WORK REQUEST – Gather every line in the records below that contains the word "dimensions".

Dataset entries –
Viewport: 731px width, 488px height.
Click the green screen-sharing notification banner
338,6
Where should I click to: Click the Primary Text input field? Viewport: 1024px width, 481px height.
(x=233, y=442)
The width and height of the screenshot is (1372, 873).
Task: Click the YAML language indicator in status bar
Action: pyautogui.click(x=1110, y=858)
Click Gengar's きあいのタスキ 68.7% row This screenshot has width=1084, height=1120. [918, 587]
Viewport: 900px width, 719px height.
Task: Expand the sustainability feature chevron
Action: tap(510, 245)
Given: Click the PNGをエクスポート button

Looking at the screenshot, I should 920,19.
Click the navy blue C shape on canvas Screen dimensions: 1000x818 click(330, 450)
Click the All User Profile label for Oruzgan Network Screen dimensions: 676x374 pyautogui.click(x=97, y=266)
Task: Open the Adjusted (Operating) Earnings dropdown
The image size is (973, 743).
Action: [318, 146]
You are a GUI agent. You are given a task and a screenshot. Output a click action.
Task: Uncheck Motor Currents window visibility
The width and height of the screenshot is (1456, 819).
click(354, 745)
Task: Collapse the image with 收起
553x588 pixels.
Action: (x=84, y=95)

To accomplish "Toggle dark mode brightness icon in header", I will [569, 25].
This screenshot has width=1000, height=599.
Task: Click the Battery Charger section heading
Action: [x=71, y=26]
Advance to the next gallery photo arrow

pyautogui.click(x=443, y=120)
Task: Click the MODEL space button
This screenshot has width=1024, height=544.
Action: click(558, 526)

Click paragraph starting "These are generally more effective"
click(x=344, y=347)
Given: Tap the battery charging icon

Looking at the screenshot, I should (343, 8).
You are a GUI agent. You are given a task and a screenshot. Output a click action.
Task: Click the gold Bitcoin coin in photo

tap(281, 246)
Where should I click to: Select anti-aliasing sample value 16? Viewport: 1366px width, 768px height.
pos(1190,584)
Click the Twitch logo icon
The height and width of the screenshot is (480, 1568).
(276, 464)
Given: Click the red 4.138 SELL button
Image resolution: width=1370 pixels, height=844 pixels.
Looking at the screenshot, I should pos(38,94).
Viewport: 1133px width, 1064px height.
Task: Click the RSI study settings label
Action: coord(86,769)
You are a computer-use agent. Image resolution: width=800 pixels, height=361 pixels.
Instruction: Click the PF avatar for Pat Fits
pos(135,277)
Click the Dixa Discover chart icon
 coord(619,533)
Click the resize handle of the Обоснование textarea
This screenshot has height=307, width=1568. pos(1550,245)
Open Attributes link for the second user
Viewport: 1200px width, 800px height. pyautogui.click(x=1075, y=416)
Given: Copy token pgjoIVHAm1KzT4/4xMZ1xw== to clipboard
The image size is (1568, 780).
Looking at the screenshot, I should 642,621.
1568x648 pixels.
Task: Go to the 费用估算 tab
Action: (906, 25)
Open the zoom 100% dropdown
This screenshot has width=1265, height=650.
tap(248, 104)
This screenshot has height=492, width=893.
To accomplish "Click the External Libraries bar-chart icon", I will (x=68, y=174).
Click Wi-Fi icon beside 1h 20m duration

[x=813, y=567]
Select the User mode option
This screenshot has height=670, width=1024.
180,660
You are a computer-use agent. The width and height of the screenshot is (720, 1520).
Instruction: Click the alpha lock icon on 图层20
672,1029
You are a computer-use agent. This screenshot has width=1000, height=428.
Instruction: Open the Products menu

WRITTEN SOLUTION –
Click the navy blue C shape on canvas Screen dimensions: 1000x818 click(330, 450)
Click the All User Profile label for Oruzgan Network Screen dimensions: 676x374 pyautogui.click(x=97, y=266)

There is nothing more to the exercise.